Anatomical characterization of the intraosseous arteries of the porcine tibia

Tibial fractures have a high rate of post-fracture complications. Blood supply is recognized as a positive factor in tibial fracture healing. However, it’s difficult to assess blood supply damage after tibial fracture because of the lack of understanding of the tibial intraosseous arteries. This study aimed to delineate and anatomically characterize porcine tibial intraosseous arteries, as a model for the human system. Twenty right calf specimens with popliteal vessels were prepared from ordinary Landrace pigs. Epoxy resin was perfused into the vasculature from the popliteal artery. After 24 h, casts of the intraosseous arteries of the tibia were exposed through acid and alkali corrosion. The distribution and anatomy of the exposed intraosseous arteries were observed and measured under a microscope, and the data were statistically analyzed. Sixteen complete specimens were obtained. The medullary artery bifurcated into the main ascending and descending branches, which each split into two upward primary branches that further divided into 1–3 secondary branches. Among all specimens, 56 ascending and 42 descending secondary branches, which were all ≥0.3 mm in diameter.
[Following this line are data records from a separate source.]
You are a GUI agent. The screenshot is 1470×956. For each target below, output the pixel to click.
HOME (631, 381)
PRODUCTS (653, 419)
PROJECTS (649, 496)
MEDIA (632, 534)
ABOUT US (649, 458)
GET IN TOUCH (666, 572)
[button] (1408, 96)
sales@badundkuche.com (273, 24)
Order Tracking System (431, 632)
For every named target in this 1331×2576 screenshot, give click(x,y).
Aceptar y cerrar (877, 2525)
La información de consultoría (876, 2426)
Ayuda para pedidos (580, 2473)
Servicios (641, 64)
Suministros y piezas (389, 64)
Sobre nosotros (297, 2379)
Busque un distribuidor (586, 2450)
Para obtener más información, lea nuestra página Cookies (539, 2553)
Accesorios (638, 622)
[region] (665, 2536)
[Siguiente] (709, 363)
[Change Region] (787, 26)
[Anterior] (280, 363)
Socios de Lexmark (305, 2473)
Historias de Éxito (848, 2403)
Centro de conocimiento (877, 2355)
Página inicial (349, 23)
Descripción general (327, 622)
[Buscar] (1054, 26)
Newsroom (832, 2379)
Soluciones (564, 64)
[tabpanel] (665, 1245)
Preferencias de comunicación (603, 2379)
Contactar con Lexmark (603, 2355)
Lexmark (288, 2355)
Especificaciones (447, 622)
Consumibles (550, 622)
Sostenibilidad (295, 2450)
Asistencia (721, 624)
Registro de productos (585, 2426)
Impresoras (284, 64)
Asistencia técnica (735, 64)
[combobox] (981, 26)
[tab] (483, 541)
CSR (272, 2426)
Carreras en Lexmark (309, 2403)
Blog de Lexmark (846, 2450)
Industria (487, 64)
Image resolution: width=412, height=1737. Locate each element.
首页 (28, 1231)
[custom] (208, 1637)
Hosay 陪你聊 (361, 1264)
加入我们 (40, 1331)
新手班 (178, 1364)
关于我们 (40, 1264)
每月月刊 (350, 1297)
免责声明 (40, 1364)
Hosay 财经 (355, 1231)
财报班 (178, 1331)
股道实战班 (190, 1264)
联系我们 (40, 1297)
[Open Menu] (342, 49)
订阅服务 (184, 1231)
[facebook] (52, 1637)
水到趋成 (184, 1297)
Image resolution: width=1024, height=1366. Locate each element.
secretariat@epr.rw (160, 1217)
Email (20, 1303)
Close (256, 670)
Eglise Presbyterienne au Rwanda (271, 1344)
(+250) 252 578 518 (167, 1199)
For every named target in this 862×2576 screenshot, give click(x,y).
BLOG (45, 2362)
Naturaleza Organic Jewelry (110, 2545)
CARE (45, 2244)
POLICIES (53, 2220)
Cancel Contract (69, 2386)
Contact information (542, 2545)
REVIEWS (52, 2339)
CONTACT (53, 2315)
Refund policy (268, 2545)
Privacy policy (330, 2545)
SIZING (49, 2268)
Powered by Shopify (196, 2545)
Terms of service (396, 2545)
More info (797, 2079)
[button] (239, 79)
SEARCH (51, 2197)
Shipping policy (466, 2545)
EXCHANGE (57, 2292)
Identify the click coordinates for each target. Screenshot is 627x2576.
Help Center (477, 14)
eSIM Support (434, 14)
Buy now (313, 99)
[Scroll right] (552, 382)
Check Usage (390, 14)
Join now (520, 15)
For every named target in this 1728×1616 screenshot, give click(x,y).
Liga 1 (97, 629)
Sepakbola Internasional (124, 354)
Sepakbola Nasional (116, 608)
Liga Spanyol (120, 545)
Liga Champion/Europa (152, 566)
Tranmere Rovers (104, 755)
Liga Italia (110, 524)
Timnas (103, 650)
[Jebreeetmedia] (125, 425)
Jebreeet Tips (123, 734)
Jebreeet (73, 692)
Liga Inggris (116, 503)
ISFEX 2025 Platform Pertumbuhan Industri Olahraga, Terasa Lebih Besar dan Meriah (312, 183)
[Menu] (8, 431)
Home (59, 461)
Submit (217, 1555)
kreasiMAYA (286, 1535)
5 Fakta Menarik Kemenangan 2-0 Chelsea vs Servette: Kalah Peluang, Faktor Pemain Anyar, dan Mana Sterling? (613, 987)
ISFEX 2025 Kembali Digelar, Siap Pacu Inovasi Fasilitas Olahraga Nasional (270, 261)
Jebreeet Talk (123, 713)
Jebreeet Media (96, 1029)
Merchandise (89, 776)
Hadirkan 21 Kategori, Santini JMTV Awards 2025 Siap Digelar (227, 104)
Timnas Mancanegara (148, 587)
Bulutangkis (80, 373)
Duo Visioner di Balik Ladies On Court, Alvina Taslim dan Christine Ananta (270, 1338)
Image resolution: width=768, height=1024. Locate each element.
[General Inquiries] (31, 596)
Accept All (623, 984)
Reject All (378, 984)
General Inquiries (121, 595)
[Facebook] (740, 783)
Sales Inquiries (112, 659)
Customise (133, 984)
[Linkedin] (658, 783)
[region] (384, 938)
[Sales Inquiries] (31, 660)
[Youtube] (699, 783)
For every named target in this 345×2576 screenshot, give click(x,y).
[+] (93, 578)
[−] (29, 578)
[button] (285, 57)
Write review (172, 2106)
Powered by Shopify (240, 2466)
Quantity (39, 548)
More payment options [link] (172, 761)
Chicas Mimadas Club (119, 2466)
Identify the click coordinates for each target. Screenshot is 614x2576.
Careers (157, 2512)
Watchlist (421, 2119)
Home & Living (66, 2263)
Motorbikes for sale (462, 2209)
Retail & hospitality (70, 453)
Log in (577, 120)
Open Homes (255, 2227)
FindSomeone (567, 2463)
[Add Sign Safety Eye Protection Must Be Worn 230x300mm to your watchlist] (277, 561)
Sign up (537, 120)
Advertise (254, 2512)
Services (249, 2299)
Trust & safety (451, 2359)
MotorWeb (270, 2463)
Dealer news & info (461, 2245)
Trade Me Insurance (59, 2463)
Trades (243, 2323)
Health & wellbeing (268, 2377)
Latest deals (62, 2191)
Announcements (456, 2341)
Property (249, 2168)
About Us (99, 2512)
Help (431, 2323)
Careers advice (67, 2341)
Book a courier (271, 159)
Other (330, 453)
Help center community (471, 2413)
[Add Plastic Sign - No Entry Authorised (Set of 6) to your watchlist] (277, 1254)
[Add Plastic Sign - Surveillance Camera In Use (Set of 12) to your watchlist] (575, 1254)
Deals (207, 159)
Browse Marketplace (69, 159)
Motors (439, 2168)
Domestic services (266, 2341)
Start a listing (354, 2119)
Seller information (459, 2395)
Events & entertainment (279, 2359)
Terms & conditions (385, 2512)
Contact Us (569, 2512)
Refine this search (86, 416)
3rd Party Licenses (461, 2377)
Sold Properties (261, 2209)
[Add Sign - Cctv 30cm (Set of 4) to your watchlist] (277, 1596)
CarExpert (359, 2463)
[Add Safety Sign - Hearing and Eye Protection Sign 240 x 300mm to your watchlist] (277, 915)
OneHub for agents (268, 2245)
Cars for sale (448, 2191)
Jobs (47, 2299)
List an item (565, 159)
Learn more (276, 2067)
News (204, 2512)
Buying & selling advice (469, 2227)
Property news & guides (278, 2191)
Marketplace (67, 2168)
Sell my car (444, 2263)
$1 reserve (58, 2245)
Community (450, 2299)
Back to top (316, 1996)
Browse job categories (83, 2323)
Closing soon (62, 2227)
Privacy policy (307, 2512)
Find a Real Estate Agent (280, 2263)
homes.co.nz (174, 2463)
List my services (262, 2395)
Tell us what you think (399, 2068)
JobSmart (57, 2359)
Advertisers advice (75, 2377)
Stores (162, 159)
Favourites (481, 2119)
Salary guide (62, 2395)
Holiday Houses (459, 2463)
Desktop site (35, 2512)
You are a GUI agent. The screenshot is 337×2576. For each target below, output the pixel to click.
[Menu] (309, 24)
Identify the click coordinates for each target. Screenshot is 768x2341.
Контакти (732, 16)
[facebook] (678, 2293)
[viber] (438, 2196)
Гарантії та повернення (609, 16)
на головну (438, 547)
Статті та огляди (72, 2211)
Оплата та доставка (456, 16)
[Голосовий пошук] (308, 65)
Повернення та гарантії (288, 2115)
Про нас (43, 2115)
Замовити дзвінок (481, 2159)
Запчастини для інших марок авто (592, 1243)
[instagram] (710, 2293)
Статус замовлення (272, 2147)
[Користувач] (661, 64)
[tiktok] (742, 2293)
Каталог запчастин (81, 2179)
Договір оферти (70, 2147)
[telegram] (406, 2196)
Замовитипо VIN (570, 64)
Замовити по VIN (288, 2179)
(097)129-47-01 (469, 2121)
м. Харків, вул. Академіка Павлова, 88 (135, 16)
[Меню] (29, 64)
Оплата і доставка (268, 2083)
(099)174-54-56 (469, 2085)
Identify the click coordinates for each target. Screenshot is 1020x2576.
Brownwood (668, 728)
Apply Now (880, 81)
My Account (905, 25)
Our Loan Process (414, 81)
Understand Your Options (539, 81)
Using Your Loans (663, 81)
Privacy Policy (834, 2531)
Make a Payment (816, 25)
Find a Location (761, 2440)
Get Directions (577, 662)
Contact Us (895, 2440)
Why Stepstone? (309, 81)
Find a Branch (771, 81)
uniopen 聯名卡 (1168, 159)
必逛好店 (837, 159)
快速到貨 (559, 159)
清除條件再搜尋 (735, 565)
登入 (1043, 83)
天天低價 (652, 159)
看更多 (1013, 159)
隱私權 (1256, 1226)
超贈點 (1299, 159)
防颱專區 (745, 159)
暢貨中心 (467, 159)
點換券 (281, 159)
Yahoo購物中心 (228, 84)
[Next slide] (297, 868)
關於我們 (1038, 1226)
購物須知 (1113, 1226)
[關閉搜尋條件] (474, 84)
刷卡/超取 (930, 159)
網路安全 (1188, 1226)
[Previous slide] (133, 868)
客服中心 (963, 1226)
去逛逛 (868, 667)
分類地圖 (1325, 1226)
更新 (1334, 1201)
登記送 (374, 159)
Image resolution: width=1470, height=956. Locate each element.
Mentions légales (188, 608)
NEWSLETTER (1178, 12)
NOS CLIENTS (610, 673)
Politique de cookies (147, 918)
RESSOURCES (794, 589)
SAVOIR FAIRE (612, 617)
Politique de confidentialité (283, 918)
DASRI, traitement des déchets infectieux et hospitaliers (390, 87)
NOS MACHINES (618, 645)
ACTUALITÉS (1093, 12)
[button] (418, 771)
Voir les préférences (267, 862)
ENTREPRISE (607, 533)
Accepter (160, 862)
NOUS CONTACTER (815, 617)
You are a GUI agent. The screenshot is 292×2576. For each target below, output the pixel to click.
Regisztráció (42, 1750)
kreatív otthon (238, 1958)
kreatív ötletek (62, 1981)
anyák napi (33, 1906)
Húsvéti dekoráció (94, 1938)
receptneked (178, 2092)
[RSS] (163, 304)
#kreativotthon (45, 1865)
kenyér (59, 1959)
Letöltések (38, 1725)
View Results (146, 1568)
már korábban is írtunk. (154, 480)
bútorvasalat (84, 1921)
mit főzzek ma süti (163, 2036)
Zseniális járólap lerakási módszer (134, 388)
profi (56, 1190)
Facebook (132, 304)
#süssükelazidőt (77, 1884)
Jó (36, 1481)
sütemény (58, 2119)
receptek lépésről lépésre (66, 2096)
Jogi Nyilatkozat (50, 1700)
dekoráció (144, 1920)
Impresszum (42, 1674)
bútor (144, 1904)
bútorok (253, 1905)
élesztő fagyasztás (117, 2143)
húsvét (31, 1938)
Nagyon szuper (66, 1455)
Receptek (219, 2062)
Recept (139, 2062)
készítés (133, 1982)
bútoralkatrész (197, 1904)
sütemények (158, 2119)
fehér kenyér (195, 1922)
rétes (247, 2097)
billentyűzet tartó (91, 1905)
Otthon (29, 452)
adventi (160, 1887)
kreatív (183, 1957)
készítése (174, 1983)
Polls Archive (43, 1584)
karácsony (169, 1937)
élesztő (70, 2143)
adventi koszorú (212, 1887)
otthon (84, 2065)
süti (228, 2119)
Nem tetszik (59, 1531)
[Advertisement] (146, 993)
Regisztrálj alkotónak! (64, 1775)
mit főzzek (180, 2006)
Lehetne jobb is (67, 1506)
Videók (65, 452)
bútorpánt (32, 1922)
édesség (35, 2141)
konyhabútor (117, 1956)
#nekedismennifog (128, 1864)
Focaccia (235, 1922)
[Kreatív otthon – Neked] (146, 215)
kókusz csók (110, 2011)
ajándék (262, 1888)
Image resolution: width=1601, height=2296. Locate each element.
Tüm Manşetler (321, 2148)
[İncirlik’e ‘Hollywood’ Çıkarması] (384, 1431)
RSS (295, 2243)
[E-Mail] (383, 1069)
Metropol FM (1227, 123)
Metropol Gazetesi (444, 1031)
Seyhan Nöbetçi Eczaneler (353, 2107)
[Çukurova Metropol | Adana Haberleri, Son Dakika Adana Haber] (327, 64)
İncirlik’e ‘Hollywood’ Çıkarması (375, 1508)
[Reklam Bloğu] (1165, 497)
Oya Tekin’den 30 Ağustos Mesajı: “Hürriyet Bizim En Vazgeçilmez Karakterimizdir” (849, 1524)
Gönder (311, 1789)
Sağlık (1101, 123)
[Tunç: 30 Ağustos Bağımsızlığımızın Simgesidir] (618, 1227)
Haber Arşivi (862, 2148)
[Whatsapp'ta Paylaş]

Furthermore, the horizontal plane was divided into three zones—safety, buffer, and danger zones—according to the probability of the presence of intraosseous artery. The cast perfusion and corrosion approach was successfully applied for anatomical characterization of the intraosseous arteries of the porcine tibia. These observations provide a theoretical basis for understanding the tibial vasculature in humans and will facilitate the establishment of novel “safe corridor” in the tibia for the protection of the blood supply during surgery.